## [Exercise inputs]
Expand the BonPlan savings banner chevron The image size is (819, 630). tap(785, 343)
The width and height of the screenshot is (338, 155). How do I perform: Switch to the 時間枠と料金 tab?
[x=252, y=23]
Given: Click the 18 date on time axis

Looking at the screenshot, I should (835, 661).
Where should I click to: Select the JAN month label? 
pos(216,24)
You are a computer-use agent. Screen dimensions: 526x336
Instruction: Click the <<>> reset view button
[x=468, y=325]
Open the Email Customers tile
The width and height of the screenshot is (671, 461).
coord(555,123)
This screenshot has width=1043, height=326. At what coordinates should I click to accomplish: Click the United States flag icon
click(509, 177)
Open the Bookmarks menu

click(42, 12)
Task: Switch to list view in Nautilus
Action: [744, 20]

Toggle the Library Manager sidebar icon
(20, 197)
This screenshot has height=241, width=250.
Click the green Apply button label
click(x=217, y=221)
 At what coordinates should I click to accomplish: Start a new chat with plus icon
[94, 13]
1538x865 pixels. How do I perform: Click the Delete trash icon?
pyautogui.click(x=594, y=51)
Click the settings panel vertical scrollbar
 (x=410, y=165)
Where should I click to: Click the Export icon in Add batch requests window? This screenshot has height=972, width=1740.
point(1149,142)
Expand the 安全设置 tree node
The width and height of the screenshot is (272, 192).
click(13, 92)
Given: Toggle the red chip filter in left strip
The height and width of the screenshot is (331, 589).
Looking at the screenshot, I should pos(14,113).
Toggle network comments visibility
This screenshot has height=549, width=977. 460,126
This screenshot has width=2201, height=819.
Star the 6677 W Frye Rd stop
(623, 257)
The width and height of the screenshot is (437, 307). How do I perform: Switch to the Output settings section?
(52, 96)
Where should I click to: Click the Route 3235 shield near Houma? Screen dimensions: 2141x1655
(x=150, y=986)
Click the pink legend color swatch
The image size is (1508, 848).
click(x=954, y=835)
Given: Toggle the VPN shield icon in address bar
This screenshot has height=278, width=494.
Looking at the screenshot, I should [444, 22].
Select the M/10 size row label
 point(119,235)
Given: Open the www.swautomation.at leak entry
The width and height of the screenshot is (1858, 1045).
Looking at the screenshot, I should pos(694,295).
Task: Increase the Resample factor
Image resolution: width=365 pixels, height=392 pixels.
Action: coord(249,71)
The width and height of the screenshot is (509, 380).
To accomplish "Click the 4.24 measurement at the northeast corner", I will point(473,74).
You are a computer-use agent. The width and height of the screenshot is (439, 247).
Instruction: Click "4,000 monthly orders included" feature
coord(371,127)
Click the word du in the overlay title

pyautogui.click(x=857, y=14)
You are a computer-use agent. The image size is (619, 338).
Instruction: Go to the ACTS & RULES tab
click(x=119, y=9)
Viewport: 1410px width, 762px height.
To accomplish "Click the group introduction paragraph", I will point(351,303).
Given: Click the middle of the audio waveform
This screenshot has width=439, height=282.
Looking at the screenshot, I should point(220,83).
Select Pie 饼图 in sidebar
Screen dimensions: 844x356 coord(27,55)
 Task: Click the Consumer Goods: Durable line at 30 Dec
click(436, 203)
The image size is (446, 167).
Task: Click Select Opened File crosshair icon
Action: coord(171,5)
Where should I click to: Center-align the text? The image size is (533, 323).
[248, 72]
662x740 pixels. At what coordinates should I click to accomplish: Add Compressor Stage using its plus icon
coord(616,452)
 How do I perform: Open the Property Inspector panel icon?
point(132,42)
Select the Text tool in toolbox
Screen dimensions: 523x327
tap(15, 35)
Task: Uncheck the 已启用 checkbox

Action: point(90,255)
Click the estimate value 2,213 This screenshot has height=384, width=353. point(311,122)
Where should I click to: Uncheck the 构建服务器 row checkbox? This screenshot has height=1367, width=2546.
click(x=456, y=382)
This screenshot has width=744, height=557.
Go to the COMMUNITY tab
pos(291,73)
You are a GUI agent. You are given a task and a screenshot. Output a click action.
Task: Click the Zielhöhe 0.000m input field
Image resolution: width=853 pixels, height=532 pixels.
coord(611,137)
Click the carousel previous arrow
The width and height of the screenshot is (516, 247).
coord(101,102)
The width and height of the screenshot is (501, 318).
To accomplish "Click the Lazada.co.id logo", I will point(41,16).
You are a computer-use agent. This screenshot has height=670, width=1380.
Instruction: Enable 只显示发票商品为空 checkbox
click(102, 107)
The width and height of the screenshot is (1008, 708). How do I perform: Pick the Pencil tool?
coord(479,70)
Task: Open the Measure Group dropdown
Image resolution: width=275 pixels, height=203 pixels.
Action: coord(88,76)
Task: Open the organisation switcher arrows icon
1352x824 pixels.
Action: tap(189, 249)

## [What needs to be done]
Copy word for word the lines from the very first one through the line containing "coord(555,123)", including both ends.

## [Exercise solution]
Expand the BonPlan savings banner chevron The image size is (819, 630). tap(785, 343)
The width and height of the screenshot is (338, 155). How do I perform: Switch to the 時間枠と料金 tab?
[x=252, y=23]
Given: Click the 18 date on time axis

Looking at the screenshot, I should (835, 661).
Where should I click to: Select the JAN month label? 
pos(216,24)
You are a computer-use agent. Screen dimensions: 526x336
Instruction: Click the <<>> reset view button
[x=468, y=325]
Open the Email Customers tile
The width and height of the screenshot is (671, 461).
coord(555,123)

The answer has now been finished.